His father didn’t like Baruch. Jacob could see why. Baruch was about his father’s age, but there all resemblances ended. Baruch was corpulent and inclined to be loud and argumentative. He had little respect for scholarship. But he wasn’t stupid. Jacob knew that his mother’s cousin was richer than his father. Baruch was a moneylender.
He didn’t often come to their house, but he’d looked in to see Jacob’s mother that day, and as he was leaving he’d said: “So why don’t you walk with me, Jacob?” He’d turned to his cousin. “Your son never talks to me.”
“I never see you,” replied Jacob.
“Go and walk with your cousin Baruch,” his mother told him.
It was a fine afternoon. They’d walked out through the nearby postern gate and followed a lane that led toward the big compound of the Templars. Trying to make conversation, Jacob had asked Baruch about what he did.
“I lend money,” said Baruch. “Then I try to get it back.”
“I know this,” said Jacob.
“So what do you want to know?”
“I don’t know. How you do it, I suppose.”
“How does your father cure people? He gives them medicines they think they need. Then they get better. He hopes. I give people money they need. Then they get richer. They hope. I hope. Otherwise they can’t pay me back. It’s obvious.”
Jacob considered.
“So how do you decide whether they’re a good risk?”
“That is a good question.” Baruch seemed to soften a bit. “Maybe you’re not so stupid after all.” He paused. “You need security. The man has to pledge something for the loan, so you have to figure what it’s worth, and whether he really owns it. And you need a good head for numbers. If the risk is high, you’re going to need a higher interest rate to protect yourself. Are you understanding me?”
“I think so. You have to calculate.”
“Yes. But you know what. It’s not just that. It’s an art as well. You really have to understand the man’s affairs. And you have to judge his character. Sometimes that’s the most important thing of all. Character.” He shrugged. “So maybe it’s like being a physician. It’s instinct, you know. I’
m a money physician. I look after people’s lives. It’s a terrible occupation.” He looked at Jacob to see how he was taking it.

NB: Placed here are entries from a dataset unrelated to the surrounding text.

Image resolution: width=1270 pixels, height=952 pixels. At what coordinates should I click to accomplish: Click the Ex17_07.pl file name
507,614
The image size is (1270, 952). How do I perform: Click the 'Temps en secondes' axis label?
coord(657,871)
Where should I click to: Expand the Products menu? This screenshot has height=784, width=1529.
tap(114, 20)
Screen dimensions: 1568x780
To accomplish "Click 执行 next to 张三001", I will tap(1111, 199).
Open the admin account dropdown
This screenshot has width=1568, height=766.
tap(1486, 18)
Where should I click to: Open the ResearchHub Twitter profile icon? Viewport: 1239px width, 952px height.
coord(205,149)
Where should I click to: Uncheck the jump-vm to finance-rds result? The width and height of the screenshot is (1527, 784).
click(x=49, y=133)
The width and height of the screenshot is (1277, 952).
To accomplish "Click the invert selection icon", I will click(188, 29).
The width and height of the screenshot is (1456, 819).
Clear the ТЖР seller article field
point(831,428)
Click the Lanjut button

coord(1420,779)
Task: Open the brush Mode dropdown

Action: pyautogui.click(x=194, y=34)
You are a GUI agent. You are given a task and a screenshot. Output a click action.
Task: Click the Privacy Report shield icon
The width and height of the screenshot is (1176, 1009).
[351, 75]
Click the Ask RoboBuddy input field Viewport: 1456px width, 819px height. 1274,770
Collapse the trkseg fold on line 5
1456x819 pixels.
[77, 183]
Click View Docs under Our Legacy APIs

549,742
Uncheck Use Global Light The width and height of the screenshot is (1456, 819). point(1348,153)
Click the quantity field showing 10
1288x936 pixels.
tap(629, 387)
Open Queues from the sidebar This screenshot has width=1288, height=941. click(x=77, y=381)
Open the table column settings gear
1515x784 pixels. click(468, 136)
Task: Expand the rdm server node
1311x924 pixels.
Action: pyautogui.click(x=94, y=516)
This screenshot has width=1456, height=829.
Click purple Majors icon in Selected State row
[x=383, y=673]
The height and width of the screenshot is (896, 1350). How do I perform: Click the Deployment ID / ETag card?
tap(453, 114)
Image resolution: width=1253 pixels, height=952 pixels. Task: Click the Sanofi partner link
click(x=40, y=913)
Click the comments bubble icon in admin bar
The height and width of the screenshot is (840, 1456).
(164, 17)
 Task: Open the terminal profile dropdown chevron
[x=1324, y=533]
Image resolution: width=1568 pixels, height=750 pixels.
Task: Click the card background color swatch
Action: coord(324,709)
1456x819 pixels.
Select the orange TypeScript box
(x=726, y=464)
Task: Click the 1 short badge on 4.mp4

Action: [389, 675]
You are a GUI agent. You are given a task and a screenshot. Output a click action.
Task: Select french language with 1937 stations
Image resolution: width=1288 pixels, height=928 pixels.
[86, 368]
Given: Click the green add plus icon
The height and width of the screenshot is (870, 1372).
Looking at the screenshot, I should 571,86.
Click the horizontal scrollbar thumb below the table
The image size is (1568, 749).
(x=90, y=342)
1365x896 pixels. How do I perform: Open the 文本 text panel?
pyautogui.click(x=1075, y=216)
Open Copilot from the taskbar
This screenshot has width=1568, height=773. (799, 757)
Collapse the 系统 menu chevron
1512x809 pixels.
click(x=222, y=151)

“I think it’s interesting,” said Jacob frankly.
“It’s not so bad.”
“The Christians call it usury.”
“The Jews call it usury. It’s in the Torah. Thou shalt not lend money at interest. It says so.” He paused a moment. “You know something? The Torah is very good at telling you what not to do. But if there is no profit to be had, no interest, then there is no reason for anyone to lend, and so nobody can borrow anything. They can steal it from their grandmother, but they can’t borrow it.” He smiled. “But there is an escape clause. A Jew is not allowed to lend at interest to another Jew. But it doesn’t say that you can’t lend to someone who is not a Jew. So we can lend to Christians.”
“And the Christians are allowed to borrow from us.”
“By the same logic. They say they mustn’t lend at interest, because it says so in the Bible. But if a Jew is prepared to lend, then that’s all right. They say the Jew is probably going to hell anyway, so who cares? It’s one of the few occupations they allow us to follow, which is very convenient for them.” He made a dismissive motion with his hands. “They get the money. We go to hell.”
“But the Christians lend money too,” Jacob objected. “What about the Italian moneylenders, like the Lombards? I heard that they’re sanctioned by the pope himself.”
“Ah. But they don’t charge interest.”
“So how can they have any profit?”
“They charge a fee instead.”
“What’s the difference?”
“Mathematically? There is no difference. But the word is different.”
They were coming close to the huge compound of the Knights Templar now, and they had stopped to gaze at it.